Der Philosoph Jürgen Habermas über rückgratlose Politik in Deutschland, die heilende Kraft der Erinnerung und den neuen Papst
Adam Krzemiński

Die Welt • 04.05.3005

[…]
Die Welt: Der heftige Streit um das Zentrum gegen Vertreibungen zeigt, dass der Wettlauf der nationalen Leiden in Europa weiterhin im Gange ist, und die Europäer Schwierigkeiten haben, gemeinsame Geschichtserzählungen zu (er)finden. Der Holocaust jedenfalls scheint dabei als Gründungsmythos des vereinten Europa nicht auszureichen.

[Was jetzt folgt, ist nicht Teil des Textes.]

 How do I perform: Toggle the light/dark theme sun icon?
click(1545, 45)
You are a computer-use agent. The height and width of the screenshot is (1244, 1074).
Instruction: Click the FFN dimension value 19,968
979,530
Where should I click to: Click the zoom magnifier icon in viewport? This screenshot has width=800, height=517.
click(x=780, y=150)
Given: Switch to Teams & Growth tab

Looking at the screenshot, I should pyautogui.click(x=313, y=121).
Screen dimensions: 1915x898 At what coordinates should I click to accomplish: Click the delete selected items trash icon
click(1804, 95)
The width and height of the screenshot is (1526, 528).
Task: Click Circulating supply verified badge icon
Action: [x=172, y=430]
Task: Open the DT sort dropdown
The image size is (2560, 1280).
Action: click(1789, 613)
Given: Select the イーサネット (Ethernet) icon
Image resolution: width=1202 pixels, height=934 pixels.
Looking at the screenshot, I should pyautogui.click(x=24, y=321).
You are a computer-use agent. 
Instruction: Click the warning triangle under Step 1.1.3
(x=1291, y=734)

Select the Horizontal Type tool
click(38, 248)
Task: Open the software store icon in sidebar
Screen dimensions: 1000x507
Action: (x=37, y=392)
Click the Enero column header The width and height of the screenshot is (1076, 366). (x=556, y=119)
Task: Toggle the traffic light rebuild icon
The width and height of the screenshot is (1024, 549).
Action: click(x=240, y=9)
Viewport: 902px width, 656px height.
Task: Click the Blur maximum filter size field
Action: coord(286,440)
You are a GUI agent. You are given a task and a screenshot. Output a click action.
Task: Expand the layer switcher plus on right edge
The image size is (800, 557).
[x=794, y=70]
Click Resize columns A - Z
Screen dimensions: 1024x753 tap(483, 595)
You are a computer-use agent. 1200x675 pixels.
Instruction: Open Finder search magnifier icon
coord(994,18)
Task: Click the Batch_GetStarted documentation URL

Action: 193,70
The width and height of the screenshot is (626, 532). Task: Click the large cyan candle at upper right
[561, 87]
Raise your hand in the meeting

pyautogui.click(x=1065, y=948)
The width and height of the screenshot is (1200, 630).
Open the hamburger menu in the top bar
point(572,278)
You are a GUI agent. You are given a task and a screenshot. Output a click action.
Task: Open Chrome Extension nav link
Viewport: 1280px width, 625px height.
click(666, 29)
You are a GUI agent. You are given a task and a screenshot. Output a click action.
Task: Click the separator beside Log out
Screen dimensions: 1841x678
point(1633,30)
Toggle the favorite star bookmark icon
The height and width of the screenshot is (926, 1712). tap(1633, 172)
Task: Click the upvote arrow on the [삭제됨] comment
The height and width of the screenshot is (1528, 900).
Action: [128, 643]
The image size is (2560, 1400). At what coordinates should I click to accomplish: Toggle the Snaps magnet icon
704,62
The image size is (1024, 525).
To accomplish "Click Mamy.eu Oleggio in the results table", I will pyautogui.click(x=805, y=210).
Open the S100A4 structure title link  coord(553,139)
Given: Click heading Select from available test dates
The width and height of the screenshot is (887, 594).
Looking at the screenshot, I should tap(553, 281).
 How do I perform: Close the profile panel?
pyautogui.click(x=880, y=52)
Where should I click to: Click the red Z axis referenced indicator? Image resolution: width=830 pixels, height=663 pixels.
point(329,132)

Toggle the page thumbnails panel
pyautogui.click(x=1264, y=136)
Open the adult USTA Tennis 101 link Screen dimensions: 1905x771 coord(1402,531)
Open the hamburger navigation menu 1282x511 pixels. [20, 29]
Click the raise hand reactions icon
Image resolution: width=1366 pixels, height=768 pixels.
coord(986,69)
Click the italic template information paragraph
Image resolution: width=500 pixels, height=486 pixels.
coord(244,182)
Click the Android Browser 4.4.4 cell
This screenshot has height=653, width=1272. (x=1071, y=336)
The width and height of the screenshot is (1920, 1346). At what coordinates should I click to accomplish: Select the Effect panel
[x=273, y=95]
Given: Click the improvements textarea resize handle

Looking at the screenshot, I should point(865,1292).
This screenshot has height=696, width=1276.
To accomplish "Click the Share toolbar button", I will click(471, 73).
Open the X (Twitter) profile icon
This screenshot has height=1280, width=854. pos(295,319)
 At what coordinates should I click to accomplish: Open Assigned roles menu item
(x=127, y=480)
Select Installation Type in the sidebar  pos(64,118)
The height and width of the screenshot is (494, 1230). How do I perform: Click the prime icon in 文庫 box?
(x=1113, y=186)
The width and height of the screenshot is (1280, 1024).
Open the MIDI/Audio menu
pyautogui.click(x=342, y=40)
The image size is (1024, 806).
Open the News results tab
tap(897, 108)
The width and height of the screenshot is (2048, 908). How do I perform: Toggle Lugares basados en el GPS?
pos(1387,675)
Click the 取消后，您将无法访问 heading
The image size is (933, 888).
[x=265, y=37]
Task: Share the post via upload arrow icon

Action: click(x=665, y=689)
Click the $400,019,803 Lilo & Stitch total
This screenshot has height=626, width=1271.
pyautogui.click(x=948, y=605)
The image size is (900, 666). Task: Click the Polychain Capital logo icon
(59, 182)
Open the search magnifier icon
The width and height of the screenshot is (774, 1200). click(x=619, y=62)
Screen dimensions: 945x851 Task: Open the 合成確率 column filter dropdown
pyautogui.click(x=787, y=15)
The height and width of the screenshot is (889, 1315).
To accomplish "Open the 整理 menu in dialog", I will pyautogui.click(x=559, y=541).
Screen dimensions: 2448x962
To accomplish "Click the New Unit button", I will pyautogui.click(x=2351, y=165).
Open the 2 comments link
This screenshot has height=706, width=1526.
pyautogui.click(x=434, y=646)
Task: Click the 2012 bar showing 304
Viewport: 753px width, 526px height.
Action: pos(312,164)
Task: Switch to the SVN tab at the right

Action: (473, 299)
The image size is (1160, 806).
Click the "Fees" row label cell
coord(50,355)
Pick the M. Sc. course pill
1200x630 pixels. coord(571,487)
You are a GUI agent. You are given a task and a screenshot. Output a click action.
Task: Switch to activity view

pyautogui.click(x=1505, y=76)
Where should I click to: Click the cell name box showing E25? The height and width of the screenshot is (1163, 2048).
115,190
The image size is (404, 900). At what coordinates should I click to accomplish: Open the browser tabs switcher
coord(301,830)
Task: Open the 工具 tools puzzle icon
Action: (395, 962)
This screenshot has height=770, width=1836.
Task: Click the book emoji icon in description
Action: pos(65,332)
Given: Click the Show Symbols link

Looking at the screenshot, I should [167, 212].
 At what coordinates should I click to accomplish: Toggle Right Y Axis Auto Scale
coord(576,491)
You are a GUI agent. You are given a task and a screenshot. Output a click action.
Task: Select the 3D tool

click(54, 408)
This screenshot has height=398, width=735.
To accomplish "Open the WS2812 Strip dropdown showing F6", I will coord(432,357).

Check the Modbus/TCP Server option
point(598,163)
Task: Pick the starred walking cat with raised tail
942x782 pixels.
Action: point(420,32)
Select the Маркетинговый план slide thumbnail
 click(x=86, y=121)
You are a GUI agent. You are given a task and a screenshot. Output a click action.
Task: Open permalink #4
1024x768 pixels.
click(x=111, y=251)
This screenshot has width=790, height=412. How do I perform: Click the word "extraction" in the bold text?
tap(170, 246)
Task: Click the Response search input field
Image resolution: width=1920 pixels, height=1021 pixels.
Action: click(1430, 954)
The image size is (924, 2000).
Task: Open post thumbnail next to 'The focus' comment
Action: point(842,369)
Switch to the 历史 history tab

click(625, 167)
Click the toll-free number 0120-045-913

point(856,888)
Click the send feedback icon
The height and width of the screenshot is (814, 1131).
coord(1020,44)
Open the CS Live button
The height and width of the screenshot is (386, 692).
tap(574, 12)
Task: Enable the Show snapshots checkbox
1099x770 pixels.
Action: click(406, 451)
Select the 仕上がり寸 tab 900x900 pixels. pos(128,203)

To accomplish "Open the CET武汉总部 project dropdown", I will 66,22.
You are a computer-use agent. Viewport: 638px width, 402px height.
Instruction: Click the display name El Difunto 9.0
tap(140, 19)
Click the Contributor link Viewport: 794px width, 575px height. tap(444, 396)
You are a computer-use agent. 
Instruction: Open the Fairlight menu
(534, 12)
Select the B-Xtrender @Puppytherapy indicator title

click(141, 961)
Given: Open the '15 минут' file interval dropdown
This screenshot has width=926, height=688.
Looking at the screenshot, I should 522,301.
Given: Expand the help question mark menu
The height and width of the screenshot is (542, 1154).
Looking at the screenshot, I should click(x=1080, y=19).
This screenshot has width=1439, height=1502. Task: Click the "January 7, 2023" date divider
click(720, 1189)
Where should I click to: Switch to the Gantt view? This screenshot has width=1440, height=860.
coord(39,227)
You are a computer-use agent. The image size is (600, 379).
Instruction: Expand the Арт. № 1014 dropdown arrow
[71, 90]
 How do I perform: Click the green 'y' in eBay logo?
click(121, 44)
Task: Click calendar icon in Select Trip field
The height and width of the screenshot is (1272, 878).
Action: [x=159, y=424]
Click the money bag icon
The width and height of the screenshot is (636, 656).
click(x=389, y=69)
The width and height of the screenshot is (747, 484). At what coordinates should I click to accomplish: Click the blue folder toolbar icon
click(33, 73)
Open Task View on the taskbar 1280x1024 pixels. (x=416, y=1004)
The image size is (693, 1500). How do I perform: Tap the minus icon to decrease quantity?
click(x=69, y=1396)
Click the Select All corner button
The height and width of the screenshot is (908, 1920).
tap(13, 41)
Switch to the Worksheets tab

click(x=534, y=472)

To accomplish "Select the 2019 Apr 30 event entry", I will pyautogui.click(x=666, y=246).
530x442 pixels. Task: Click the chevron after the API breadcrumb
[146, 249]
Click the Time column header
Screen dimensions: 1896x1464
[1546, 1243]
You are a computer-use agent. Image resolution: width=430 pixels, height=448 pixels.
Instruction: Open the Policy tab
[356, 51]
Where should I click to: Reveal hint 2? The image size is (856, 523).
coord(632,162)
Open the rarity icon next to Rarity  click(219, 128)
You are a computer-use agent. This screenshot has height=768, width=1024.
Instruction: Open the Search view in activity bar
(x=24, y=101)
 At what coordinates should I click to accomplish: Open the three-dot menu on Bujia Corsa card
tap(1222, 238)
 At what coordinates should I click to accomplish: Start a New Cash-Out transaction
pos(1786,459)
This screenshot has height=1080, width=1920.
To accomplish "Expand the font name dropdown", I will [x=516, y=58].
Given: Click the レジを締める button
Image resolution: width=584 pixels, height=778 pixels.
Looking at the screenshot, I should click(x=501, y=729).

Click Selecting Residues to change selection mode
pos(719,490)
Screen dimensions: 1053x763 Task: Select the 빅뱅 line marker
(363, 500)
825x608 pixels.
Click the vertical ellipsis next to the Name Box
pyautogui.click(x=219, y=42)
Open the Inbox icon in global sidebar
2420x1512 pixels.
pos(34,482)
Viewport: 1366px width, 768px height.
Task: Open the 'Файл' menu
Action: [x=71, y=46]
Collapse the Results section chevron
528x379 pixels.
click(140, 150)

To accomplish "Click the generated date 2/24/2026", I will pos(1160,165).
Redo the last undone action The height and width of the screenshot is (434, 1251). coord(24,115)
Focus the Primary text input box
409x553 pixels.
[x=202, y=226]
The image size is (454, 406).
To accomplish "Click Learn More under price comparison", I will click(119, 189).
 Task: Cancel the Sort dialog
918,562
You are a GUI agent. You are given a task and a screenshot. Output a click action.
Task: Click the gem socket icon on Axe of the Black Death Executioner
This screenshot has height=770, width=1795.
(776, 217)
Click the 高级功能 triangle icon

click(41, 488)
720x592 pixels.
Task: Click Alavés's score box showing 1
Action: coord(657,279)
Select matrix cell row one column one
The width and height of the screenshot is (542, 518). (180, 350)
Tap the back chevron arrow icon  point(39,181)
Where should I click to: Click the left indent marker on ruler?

Habermas: Der Bezugspunkt des Historikerstreites war die eigene Nation, das eigene nationale Selbstverständnis. Der Holocaust ist nach wie vor konstitutiv für das Selbstverständnis der Bürger der Bundesrepublik. Gewiss, seit der Wiedervereinigung mit der DDR, die noch einmal ein Stück Spätstalinismus ins ohnehin schwer belastete nationale Erbe eingebracht hat, sind wir mit einer »doppelten Vergangenheit« konfrontiert. Das hat an der gemeinsamen Haftung der Deutschen für den Holocaust nichts geändert. […]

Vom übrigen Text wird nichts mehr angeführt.